Bug report/Feature request: Predictions for Features of Type "StringArray"
Describe the bug I wrote a recommender that produces a span prediction with a label (string). When I connect this recommender to a string feature, it works perfectly but when I connect it to a StringArray feature I get an error message and the recomendation is not added to cas.
To Reproduce
- In Inception, create a span layer with a string and a stringArray feature.
- Write a recommender, that makes a span prediction with a label included and make them accessable via a server.
- In Inception, add 2 recommenders (one for the string feature, one for the stringArray feature) and connect both to your recommender from step 2.
- Run both recommenders.
Expected behavior I would expect that the prediction for the StringArray feature is added to the document as a string. If one would accept the prediction in Inception, it should be added as one string to the array. Ideally there would be an option to predict several strings at once.
Error message
[2025-03-20 19:43:03,902] ERROR in app: Exception on /predlemmas/predict [POST] Traceback (most recent call last): File "/home/aya/.local/lib/python3.7/site-packages/flask/app.py", line 2529, in wsgi_app response = self.full_dispatch_request() File "/home/aya/.local/lib/python3.7/site-packages/flask/app.py", line 1825, in full_dispatch_request rv = self.handle_user_exception(e) File "/home/aya/.local/lib/python3.7/site-packages/flask/app.py", line 1823, in full_dispatch_request rv = self.dispatch_request() File "/home/aya/.local/lib/python3.7/site-packages/flask/app.py", line 1799, in dispatch_request return self.ensure_sync(self.view_functions[rule.endpoint])(**view_args) File "/home/aya/nlp/contextual-props-de/inception_external_recommender/ariadne/server.py", line 59, in _predict result = jsonify(document=req.cas.to_xmi()) File "/usr/local/lib/python3.7/dist-packages/dkpro_cassis-0.9.1-py3.7.egg/cassis/cas.py", line 650, in to_xmi return self._serialize(CasXmiSerializer(), path, pretty_print=pretty_print) File "/usr/local/lib/python3.7/dist-packages/dkpro_cassis-0.9.1-py3.7.egg/cassis/cas.py", line 694, in _serialize return serializer.serialize(None, self, **kwargs) File "/usr/local/lib/python3.7/dist-packages/dkpro_cassis-0.9.1-py3.7.egg/cassis/xmi.py", line 508, in serialize self._serialize_feature_structure(cas, root, fs) File "/usr/local/lib/python3.7/dist-packages/dkpro_cassis-0.9.1-py3.7.egg/cassis/xmi.py", line 631, in _serialize_feature_structure if value.elements is not None: # Compare to none as not to skip if elements is empty!
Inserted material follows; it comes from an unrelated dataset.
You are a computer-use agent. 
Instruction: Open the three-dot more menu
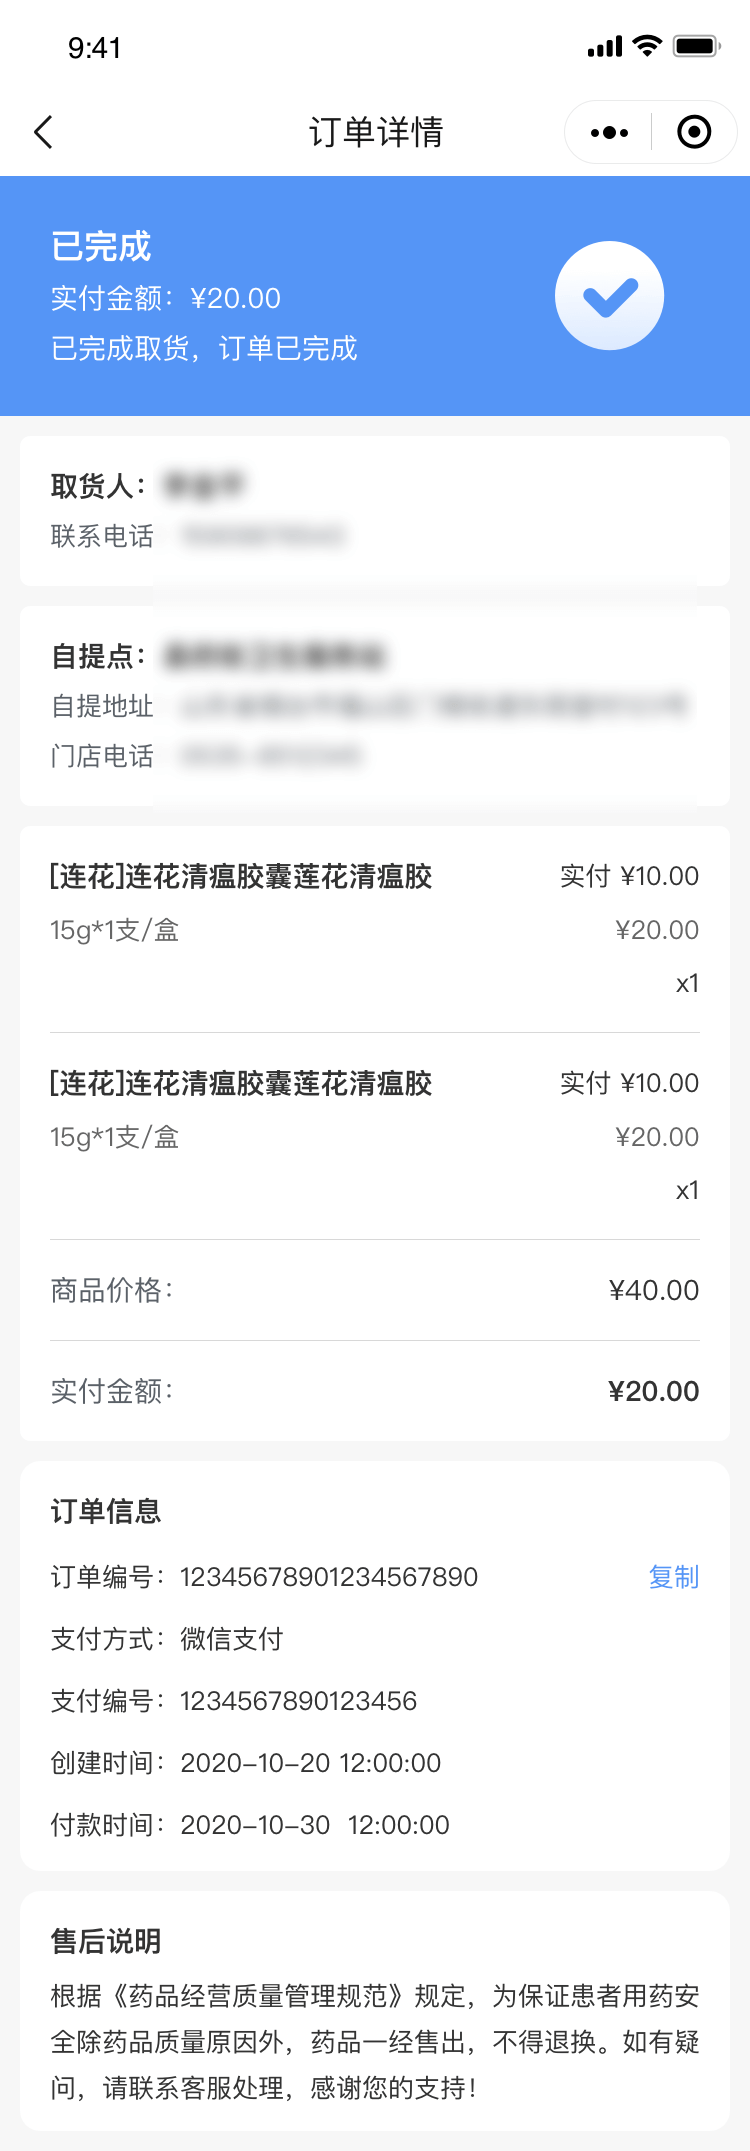click(x=609, y=132)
AttributeError: 'str' object has no attribute 'elements'
Please complete the following information:
- inception-external-recommender: Metadata-Version: 2.1 Version: 0.1.0.dev0
- Inception: 34.1
- OS: Ubuntu 22.04
- Python: 3.7
Additional context It's my very first issue post on github and I'm generally a newby with python, git, everything,... If anything is missing or my post is in the wrong category or whatever, please be nice ;)
String features and string array features need to be handled differently. A recommender for one won't work for the other.
For a string feature, the label is just that - a string:
from typing import List
from cassis import Cas
from ariadne.classifier import Classifier
from ariadne.protocol import TrainingDocument
from collections import defaultdict
from ariadne.contrib.inception_util import create_span_prediction
class DemoStringFeatureRecommender(Classifier):
def fit(self, documents: List[TrainingDocument], layer: str, feature: str, project_id, user_id: str):
# Count how often each mention has been annotated with a given label
counts = defaultdict(lambda: defaultdict(int))
for document in documents:
cas = document.cas
for annotation in cas.select(layer):
mention = annotation.get_covered_text().lower()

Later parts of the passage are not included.